WORK INSTRUCTION: Go through the records below and write each one out again unchanged.

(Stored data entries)
#####

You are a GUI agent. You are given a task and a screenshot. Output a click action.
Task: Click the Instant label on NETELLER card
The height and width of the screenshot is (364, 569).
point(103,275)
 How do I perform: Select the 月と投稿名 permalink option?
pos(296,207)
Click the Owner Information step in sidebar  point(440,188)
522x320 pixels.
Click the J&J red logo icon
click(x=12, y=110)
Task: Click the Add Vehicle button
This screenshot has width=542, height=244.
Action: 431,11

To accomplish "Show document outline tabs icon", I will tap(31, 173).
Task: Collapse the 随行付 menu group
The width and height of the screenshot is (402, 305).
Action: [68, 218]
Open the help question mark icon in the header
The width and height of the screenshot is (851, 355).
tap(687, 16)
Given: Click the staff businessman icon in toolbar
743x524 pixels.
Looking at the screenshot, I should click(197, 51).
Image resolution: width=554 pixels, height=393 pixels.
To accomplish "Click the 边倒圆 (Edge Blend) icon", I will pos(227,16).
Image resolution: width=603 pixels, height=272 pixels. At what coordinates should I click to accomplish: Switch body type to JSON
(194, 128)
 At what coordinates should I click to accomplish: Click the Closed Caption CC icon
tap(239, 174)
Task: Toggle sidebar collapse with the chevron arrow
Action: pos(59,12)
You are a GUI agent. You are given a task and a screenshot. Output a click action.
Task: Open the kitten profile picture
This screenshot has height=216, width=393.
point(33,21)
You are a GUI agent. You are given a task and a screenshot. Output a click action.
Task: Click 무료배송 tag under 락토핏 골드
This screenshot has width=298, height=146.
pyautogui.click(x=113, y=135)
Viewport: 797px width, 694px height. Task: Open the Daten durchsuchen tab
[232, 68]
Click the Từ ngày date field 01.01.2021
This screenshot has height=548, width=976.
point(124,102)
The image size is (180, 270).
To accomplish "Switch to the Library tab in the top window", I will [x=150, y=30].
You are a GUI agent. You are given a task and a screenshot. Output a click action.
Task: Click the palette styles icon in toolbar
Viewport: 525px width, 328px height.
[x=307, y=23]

#####

FINISHED TASK:
You are a GUI agent. You are given a task and a screenshot. Output a click action.
Task: Click the Instant label on NETELLER card
The height and width of the screenshot is (364, 569).
point(103,275)
 How do I perform: Select the 月と投稿名 permalink option?
pos(296,207)
Click the Owner Information step in sidebar  point(440,188)
522x320 pixels.
Click the J&J red logo icon
click(x=12, y=110)
Task: Click the Add Vehicle button
This screenshot has width=542, height=244.
Action: 431,11

To accomplish "Show document outline tabs icon", I will tap(31, 173).
Task: Collapse the 随行付 menu group
The width and height of the screenshot is (402, 305).
Action: [68, 218]
Open the help question mark icon in the header
The width and height of the screenshot is (851, 355).
tap(687, 16)
Given: Click the staff businessman icon in toolbar
743x524 pixels.
Looking at the screenshot, I should click(197, 51).
Image resolution: width=554 pixels, height=393 pixels.
To accomplish "Click the 边倒圆 (Edge Blend) icon", I will pos(227,16).
Image resolution: width=603 pixels, height=272 pixels. At what coordinates should I click to accomplish: Switch body type to JSON
(194, 128)
 At what coordinates should I click to accomplish: Click the Closed Caption CC icon
tap(239, 174)
Task: Toggle sidebar collapse with the chevron arrow
Action: pos(59,12)
You are a GUI agent. You are given a task and a screenshot. Output a click action.
Task: Open the kitten profile picture
This screenshot has height=216, width=393.
point(33,21)
You are a GUI agent. You are given a task and a screenshot. Output a click action.
Task: Click 무료배송 tag under 락토핏 골드
This screenshot has width=298, height=146.
pyautogui.click(x=113, y=135)
Viewport: 797px width, 694px height. Task: Open the Daten durchsuchen tab
[232, 68]
Click the Từ ngày date field 01.01.2021
This screenshot has height=548, width=976.
point(124,102)
The image size is (180, 270).
To accomplish "Switch to the Library tab in the top window", I will [x=150, y=30].
You are a GUI agent. You are given a task and a screenshot. Output a click action.
Task: Click the palette styles icon in toolbar
Viewport: 525px width, 328px height.
[x=307, y=23]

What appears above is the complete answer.